Supplied passage:
⁂
Another one of the problems we had was something you alluded to in your post. My wife always 'needed a break' and felt like I needed to do more around the house. I really resented it after awhile, it seemed like she was always on the take. In my mind, she was overvaluing her contributions to the marriage and severely undervaluing mine. It was all about what she needed, what she was doing, the sacrifices she was making, and it seemed to me she had no concern about me at all. It was like she took all of the energy she formerly reserved for me and gave it 100% to our child. To me if a marriage is going to work you have to consider your spouse first and your child second.

Anyway, I don't know if this post helped at all. I think your marriage can absolutely be saved, but you need to change your perspective. Try offering support to your husband, encouragement, kind words, even special sex, and it will in turn most likely get your husband to start treating you with much more respect and honor.


----------



## backroad09 (Jan 21, 2013)

I hear where you are coming from, and maybe that is how my husband feels as well. Our child also does not sleep and my husband gives me the same cracks, that i should be sleeping when the baby is sleeping otherwise shouldnt be complaining. but I also need to do things around the house and cook because no one else does. my husband never cooks supper, never does laundry, seldom unloads the dishwasher, never vacuums washes floors etc. I feel like just because i am a "wife" and "mother" that the household work is my job. it even got to the point that i took the garbage out every.single.time. until i got pregnant and refused. i also mowed the lawn, fixed things, put things together. where was he? he didnt care. Yes i want to make the decisions regarding raising our child because I feel he is too immature and irresponsible to do so. When he does tend, the house looks like it exploded. Diaper is so full it is dragging. Food all over the floor, there is no limit to how much this angers me. Im gone for 5 seconds and everything ive done has been undone. He gets "breaks" all the time... he goes for coffee with his buddies he goes driving around looking at stuff...while im still stuck at home doing what i do. Sometimes i need this break because i am at my breaking point...the frustrations of raising a toddler can take over your life and make you crazy. especially when you dont get any time away from said child. à
one of the things you said, try offering your husband support... you know it is hard to do that when i feel that i am not being offered any support. no acknowledgement, no compassion, no respect, no "hi how was your day"..makes me want to punch him in the face when he sits down to relax. sorry...lol


----------



## wilderness (Jan 9, 2013)

I'm not present in your situation and you know it better than I do, so your mileage may vary as they say-
BUT

In my situation I really did try to be supportive of my wife, even getting up with the baby in the middle of the night probably more often than I should have. I definitively supported her with kind words, encouragement, and such. But if you asked her, I gave her no support. I think what happened in retrospect is that the responsibility of the whole thing kind of overwhelmed her, and her emotions were telling her that she should be upset with me as a blame mechanism, and no matter what I did it was explained or rationalized away (he only did that because he wanted this, or I do so much that was the least he could do, etc). I guess what I'm saying is that I would recommend you taking a close look to see if your emotions and reality are aligned or are divergent.
⁂
Rows:
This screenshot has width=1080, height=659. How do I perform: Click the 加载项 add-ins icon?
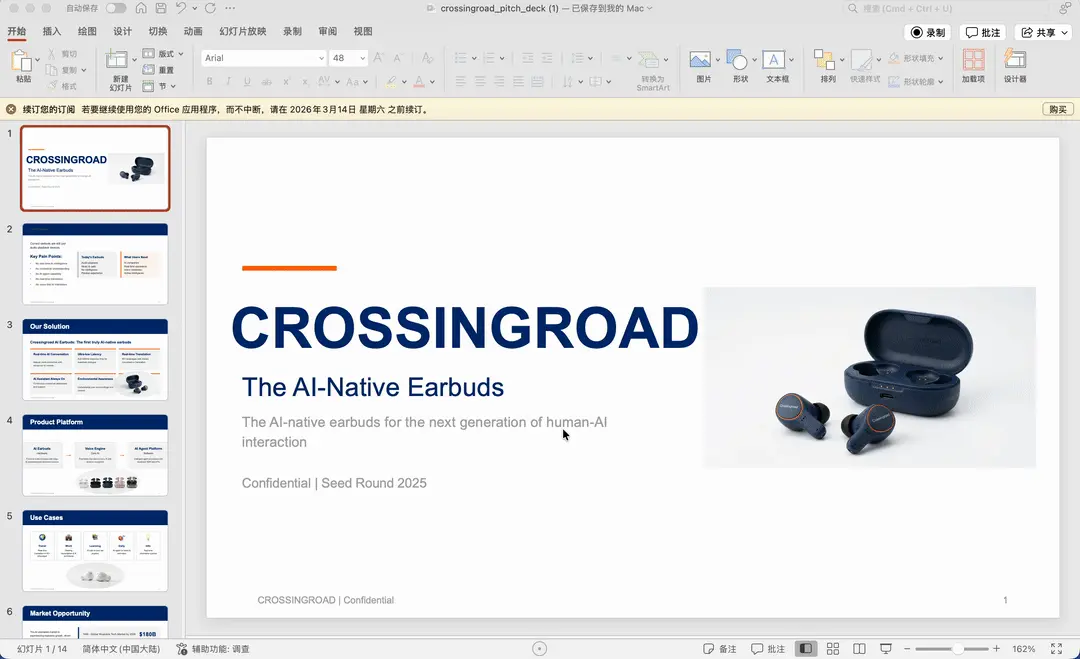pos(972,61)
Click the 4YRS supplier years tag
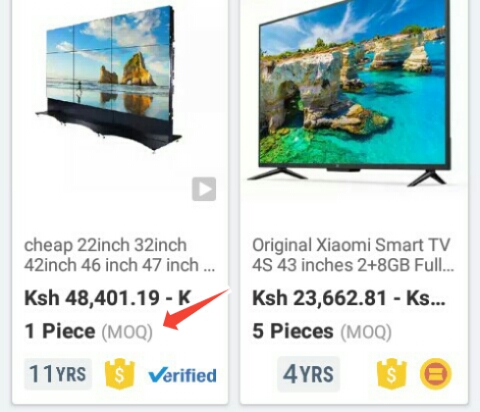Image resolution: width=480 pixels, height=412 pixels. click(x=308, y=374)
⁂
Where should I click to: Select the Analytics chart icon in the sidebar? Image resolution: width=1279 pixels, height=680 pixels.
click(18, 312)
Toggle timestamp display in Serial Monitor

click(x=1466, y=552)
⁂
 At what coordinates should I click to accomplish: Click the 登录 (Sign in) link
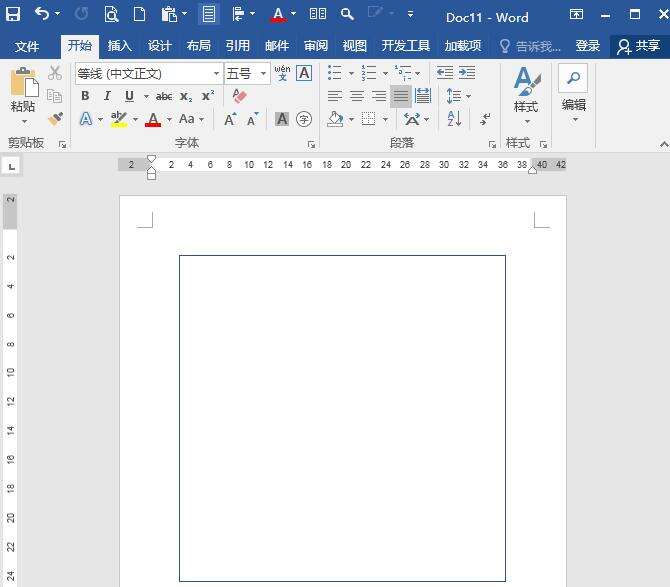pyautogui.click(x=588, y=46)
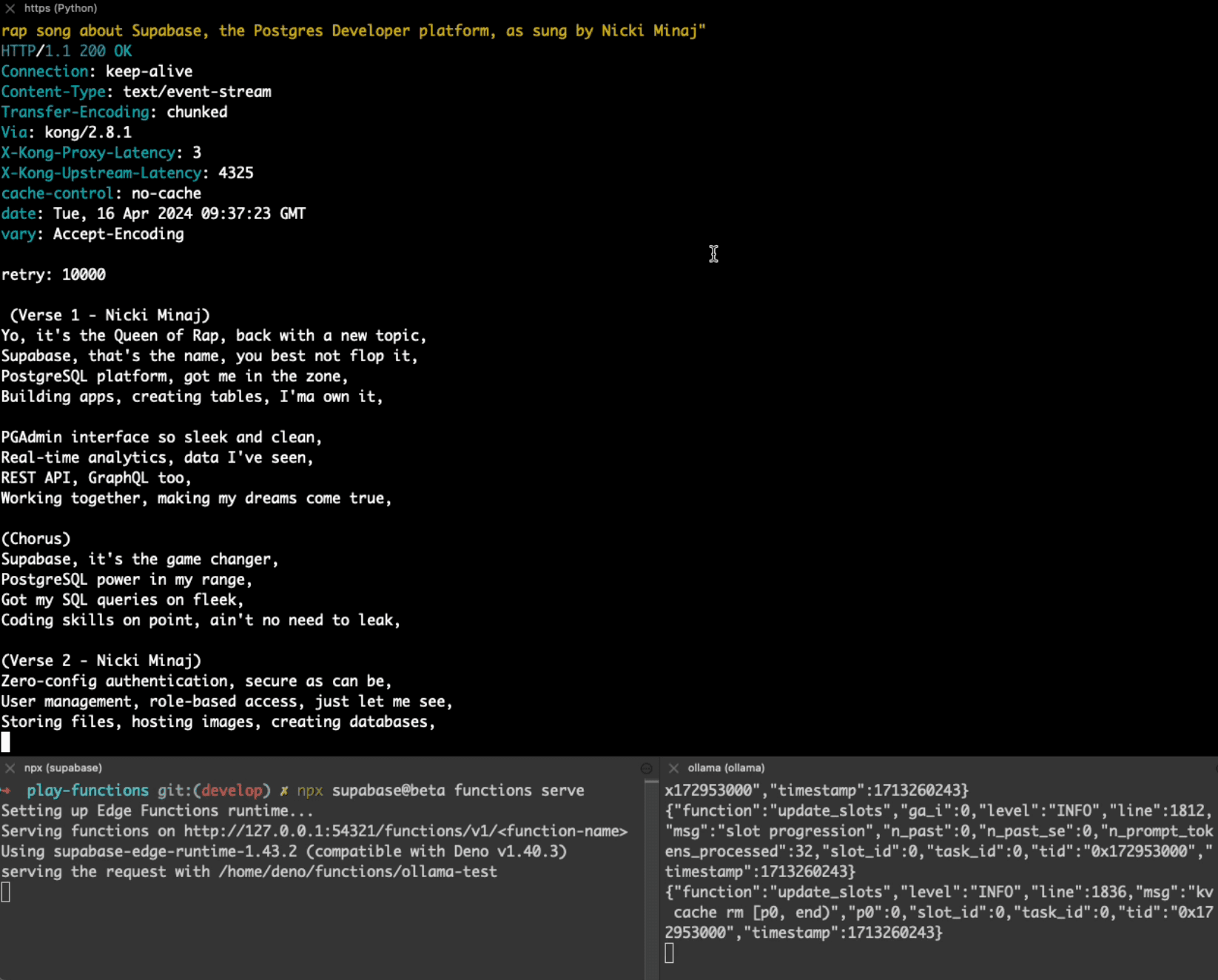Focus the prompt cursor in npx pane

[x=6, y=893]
⁂
Problems and tasks:
(A) In the forum thread about marriage after having a child, which chore did backroad09 refuse to keep doing after becoming pregnant?
(B) Extend the forum thread about marriage after having a child, picking up after its final sentence.

Responses to the exercise:
(A) Taking out the garbage.

(B)
My wife also thought I was irresponsible...things like doing dishes, laundry, cleaning up, etc- they are not my strong suit. I'm not someone that minds clutter around the house. I don't cook, either. But in my case, it was a big mistake to consider that to mean that I was an irresponsible person. Totally untrue, and the truth is I feel I am more responsible than she is, just in different ways. It is going to cause HUGE problems in your marriage (or anyone's marriage for that matter) if you marginalize the other parent as not good enough--
ie, I am more responsible so I should be making the majority of the decisions. He is the child's father, let him be a father. Over time (a LONG time, like a couple of years), if it turns out he can't do the job, reevaluate it then, in my opinion.


----------



## backroad09 (Jan 21, 2013)

Ok, so what is my first step? Do I spill everything now and tell him absolutely everything? Should i go for counselling first? I have tried to tell him that when he is home we are a team and that household responsibilities need to be shared, but that seldom happens. Maybe I have to realize that my expectations are too high and if i lower them I will be happier? 
My husband didnt get up through the night because I breastfeed and couldnt pump. 
One other thing that is causing problems is bed sharing....we hardly sleep together because he keeps me awake all night and I cant sleep so he sleeps in another room most times. We do sleep together but lately it has been more times than not that we have slept separately. I dont have a problem with this but im scared it will hurt our marriage as well. 
He also gives me a lot of attitude when I try to tell him that he doesnt do enough around the house it is almost as if i hurt his feelings by telling him the truth..and he gets very childish about it to the point that i feel like i am dealing with a child.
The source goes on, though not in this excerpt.